Letter: Our winter footprint
It breaks my heart to think that there will be automatic car starters under some people’s Christmas trees this year. With all the concerns about climate change, the obvious need to conserve gas, and the frightful toxicity of carbon monoxide and other nasty pollutants spewing from our exhaust pipes, how can anyone consider this a gift and feel good about sipping a cup of coffee in the kitchen while their vehicle warms up? Cars don’t need to warm up. In fact, idling builds up harmful carbon deposits in your engine, which means the best way to warm up your engine is to start driving immediately after starting it.
How difficult is it to go outside on a crisp cold morning to clear the snow and scrape a window or two? Have we really become this lazy? Sure there may be a few people who really need them such as the elderly or disabled. But do you truly need this nasty gadget considering that excess idling puts deadly toxins in the lungs of your children and of your neighbors? Using an automatic car starter reflects a lack of concern for those with asthma and for our climate. Surely you don’t want people to think you don’t care about the health of our planet and of the people in your community?
For the new year, consider resolutions that make your actions better reflect your environmental concerns.

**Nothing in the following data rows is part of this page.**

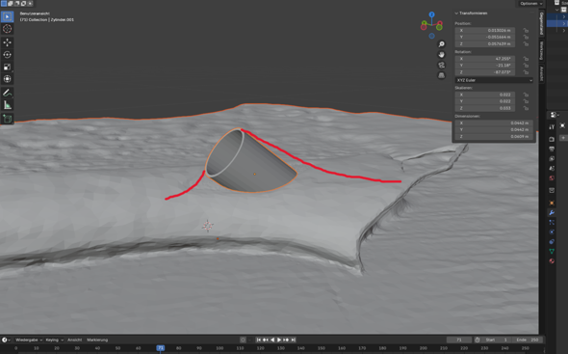Screen dimensions: 568x354
Task: Toggle perspective/orthographic grid icon
Action: pyautogui.click(x=441, y=75)
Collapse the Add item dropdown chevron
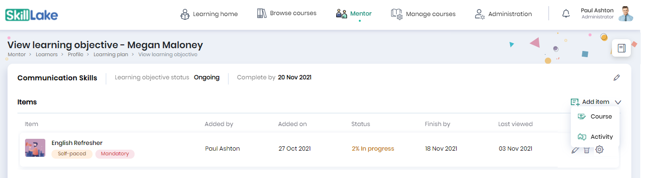This screenshot has width=645, height=178. coord(619,102)
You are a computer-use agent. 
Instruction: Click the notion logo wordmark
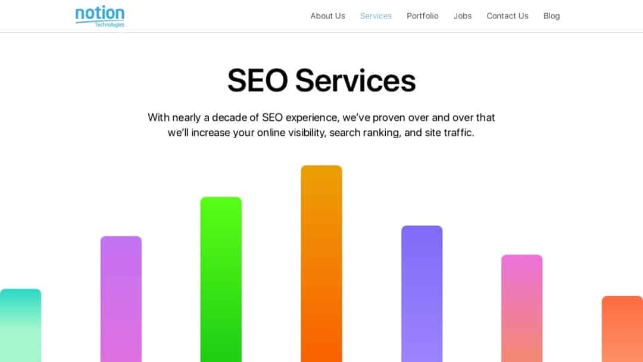(x=99, y=13)
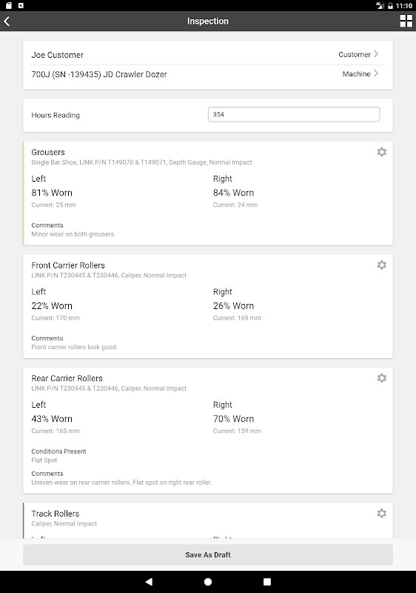Tap the Rear Carrier Rollers comments text
This screenshot has width=416, height=593.
[x=121, y=483]
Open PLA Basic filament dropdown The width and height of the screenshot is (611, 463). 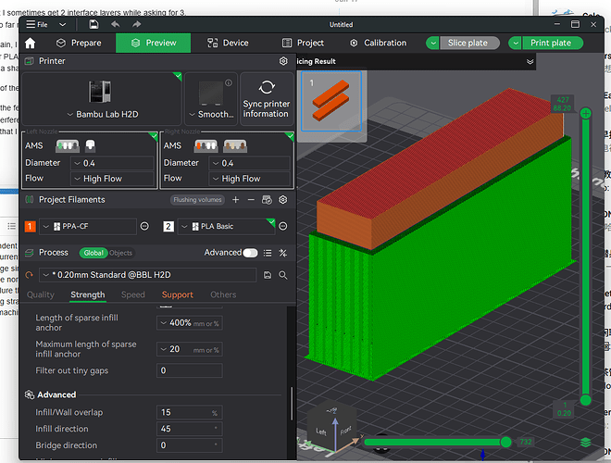(227, 227)
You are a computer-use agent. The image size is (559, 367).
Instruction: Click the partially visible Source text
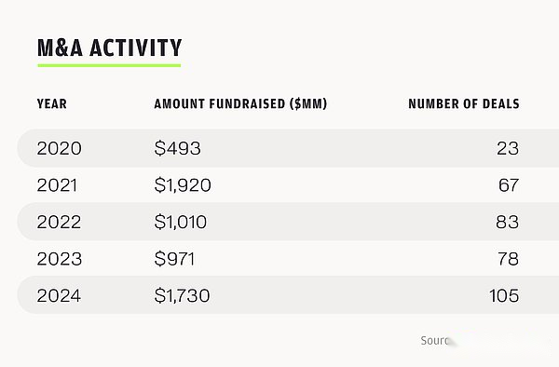coord(435,341)
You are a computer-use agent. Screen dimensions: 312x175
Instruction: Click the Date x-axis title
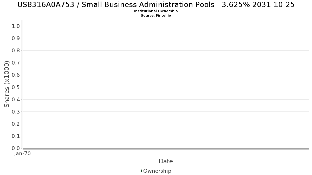click(x=166, y=161)
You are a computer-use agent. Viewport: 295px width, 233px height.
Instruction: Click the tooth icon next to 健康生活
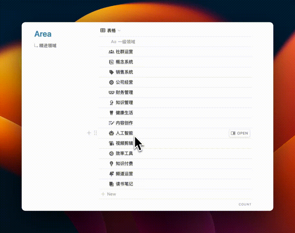111,113
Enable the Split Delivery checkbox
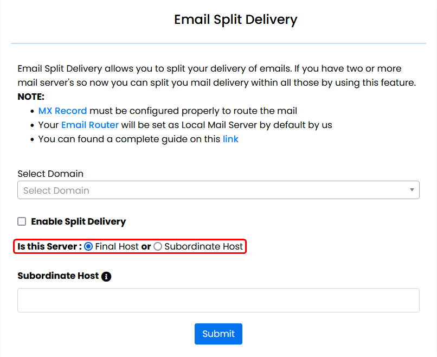 pos(22,221)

Choosing not to buy a car starter, reducing your use of the one you already have, or not giving one as a deadly gift, may lead you to consider other changes, too. For example, why not use a snow shovel instead of that snow blower? Or consider walking or bicycling to the store or to work. Maybe even cross country ski or snow shoe nearby instead of driving someplace more distant to downhill ski or snowmobile. But for now and for everyone’s sake, consider not starting the car while still in your pajamas. Get dressed, put on your coat and gloves, scrape the ice off your windshield, fasten your seat belt, start your car and take that thing back to where you bought it. What a wonderful variation of the story of the Grinch! Who knows, you might even get a big hug from your next-door neighbor.